Regex pattern = new Regex(@"^\$(a|b)$");
bool isMatch = pattern.IsMatch(input);

Replacement

Regex pattern = new Regex(@"\d+");
string result = pattern.Replace(input, "number");

Regex Modifiers

RegexOptions enum can be used as parameter when creating a Regex to modify the behaviour.

  • RegexOptions.None

    Use default behavior.

  • RegexOptions.IgnoreCase

    Use case-insensitive matching.

  • RegexOptions.Multiline

    Use multiline mode, where ^ and $ indicate the beginning and end of each line (instead of the beginning and end of the input string).
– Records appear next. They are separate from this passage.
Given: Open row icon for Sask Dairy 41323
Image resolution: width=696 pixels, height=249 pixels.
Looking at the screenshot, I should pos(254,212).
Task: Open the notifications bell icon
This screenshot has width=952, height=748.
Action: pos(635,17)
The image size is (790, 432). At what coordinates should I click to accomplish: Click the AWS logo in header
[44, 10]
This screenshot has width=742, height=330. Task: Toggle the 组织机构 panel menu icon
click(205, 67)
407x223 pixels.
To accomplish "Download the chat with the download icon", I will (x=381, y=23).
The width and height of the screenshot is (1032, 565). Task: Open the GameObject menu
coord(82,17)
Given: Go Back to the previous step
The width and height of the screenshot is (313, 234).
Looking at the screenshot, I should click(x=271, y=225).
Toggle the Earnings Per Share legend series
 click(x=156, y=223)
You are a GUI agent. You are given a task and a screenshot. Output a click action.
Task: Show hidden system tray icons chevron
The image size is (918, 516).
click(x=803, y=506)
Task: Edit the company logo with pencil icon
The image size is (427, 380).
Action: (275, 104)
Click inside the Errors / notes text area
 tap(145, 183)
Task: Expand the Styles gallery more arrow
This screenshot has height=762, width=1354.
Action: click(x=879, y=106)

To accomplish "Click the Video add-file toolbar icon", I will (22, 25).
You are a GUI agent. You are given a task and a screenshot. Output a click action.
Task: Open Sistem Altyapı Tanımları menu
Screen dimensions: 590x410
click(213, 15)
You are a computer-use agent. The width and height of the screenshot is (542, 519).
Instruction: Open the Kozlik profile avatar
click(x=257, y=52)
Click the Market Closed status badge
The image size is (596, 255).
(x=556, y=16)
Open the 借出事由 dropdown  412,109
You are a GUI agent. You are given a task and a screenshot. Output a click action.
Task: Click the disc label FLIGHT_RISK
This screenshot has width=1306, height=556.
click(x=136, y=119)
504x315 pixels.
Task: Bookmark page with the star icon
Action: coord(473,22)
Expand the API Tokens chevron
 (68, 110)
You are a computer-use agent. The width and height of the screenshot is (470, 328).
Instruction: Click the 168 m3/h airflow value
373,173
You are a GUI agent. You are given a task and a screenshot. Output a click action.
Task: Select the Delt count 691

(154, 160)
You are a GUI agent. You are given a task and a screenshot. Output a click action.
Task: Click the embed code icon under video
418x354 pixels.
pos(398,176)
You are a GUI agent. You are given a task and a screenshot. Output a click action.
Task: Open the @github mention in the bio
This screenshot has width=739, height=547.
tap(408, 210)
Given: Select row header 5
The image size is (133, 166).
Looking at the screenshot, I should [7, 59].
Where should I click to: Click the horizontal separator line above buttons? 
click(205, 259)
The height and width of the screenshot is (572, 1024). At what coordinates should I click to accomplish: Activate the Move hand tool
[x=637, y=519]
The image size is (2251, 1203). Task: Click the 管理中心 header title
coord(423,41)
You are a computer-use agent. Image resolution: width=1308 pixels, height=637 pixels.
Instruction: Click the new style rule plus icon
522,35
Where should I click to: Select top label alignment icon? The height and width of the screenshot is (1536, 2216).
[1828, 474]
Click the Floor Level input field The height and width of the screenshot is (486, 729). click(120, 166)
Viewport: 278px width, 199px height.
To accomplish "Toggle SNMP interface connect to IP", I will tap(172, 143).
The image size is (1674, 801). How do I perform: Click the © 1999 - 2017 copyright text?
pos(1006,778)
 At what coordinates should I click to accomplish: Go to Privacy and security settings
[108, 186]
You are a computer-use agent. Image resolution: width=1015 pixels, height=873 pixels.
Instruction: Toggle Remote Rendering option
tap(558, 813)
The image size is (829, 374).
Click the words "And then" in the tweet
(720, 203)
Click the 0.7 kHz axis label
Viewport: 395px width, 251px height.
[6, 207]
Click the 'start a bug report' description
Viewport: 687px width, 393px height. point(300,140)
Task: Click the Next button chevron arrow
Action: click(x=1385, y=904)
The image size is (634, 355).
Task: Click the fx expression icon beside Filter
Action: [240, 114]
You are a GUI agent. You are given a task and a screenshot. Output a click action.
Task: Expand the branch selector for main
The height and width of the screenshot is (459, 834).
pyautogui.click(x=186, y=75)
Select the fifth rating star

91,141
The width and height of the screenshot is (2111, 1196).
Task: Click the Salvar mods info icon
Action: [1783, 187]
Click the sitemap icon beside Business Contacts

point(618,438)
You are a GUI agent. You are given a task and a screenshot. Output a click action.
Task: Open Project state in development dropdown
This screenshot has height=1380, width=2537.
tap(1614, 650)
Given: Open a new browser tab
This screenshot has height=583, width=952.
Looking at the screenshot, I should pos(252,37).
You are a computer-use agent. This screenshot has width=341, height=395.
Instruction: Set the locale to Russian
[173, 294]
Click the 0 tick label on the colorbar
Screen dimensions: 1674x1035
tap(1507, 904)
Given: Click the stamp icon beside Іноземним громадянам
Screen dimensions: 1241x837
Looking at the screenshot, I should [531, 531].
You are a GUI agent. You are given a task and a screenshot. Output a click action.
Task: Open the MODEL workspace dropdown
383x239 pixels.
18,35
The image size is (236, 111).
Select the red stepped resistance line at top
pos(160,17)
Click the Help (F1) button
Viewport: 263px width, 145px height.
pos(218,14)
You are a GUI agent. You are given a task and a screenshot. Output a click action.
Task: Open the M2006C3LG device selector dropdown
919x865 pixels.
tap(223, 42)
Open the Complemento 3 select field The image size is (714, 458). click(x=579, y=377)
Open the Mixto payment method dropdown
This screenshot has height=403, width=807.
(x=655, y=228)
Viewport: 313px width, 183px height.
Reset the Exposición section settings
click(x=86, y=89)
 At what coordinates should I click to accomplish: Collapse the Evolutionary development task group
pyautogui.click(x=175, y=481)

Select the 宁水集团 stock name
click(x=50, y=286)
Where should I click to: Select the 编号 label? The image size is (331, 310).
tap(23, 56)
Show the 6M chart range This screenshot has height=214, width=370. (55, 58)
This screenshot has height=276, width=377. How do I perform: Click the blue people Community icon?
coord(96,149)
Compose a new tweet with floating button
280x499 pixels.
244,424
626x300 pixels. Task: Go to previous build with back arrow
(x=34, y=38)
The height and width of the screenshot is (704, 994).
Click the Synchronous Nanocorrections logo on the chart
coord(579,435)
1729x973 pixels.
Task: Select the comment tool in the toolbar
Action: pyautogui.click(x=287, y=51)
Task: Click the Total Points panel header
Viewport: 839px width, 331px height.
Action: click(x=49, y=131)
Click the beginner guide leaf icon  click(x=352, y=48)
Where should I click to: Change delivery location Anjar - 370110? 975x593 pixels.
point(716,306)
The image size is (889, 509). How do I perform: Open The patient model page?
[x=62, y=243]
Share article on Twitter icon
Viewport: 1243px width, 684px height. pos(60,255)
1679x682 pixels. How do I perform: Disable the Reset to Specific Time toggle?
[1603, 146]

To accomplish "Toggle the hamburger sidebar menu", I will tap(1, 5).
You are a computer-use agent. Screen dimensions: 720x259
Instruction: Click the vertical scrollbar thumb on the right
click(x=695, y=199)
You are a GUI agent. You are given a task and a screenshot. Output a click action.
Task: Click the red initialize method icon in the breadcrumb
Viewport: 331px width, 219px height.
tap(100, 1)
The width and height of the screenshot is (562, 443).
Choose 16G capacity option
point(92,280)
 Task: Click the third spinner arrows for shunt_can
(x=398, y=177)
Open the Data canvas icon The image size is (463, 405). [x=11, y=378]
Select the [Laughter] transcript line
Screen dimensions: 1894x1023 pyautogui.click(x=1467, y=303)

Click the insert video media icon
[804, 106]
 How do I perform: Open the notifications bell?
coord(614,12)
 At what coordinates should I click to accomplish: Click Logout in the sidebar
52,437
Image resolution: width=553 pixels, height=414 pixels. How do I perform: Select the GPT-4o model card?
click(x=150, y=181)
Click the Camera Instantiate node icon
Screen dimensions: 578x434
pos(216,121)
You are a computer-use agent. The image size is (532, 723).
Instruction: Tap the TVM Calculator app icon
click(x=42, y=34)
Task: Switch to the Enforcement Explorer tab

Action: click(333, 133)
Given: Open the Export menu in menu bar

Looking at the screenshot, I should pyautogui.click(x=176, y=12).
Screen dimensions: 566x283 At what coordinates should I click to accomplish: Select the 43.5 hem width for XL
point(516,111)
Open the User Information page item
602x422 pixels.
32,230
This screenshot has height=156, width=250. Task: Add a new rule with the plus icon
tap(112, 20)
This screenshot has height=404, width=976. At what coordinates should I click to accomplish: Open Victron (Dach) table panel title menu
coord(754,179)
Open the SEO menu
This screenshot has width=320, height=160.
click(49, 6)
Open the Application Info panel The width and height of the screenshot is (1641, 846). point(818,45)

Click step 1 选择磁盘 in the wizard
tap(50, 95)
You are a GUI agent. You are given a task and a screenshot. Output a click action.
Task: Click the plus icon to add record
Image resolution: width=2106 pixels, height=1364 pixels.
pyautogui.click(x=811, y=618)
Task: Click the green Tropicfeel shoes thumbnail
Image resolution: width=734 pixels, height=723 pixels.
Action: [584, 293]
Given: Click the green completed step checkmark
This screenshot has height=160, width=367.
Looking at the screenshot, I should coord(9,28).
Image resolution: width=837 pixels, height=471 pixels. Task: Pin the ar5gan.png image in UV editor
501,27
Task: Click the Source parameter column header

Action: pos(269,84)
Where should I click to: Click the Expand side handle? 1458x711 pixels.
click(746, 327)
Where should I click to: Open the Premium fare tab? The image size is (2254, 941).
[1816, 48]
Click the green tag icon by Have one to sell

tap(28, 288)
  • RegexOptions.Singleline

    Use single-line mode, where the period (.) matches every character (instead of every character except \n).

  • RegexOptions.ExplicitCapture

    Do not capture unnamed groups. The only valid captures are explicitly named or numbered groups of the form (?<name> subexpression).

  • RegexOptions.Compiled

    Compile the regular expression to an assembly.

  • RegexOptions.IgnorePatternWhitespace

    Exclude unescaped white space from the pattern, and enable comments after a number sign (#).

  • RegexOptions.RightToLeft

    Change the search direction. Search moves from right to left instead of from left to right.

  • RegexOptions.ECMAScript

    Enable ECMAScript-compliant behavior for the expression.

  • RegexOptions.CultureInvariant

    Ignore cultural differences in language.

  • RegexOptions.NonBacktracking

    Match using an approach that avoids backtracking and guarantees linear-time processing in the length of the input. (Available in .NET 7 and later versions.)

GeneratedRegex

The GeneratedRegex attribute is a feature introduced in C# 10 (with .NET 7) that allows you to create source-generated regular expressions. It generates highly optimized, compile-time regex code, eliminating the overhead of interpreting or compiling regex patterns at runtime.

This approach improves both performance and maintainability, especially for frequently used regex patterns.

Example:

partial class Test
{
    // Define a source-generated regex
    [GeneratedRegex(@"\b\d{4}-\d{2}-\d{2}\b", RegexOptions.Compiled)]
    private static partial Regex DateRegex();
}

The GeneratedRegex attribute works only with a partial method declaration, which implies that the containing class must also have the partial modifier.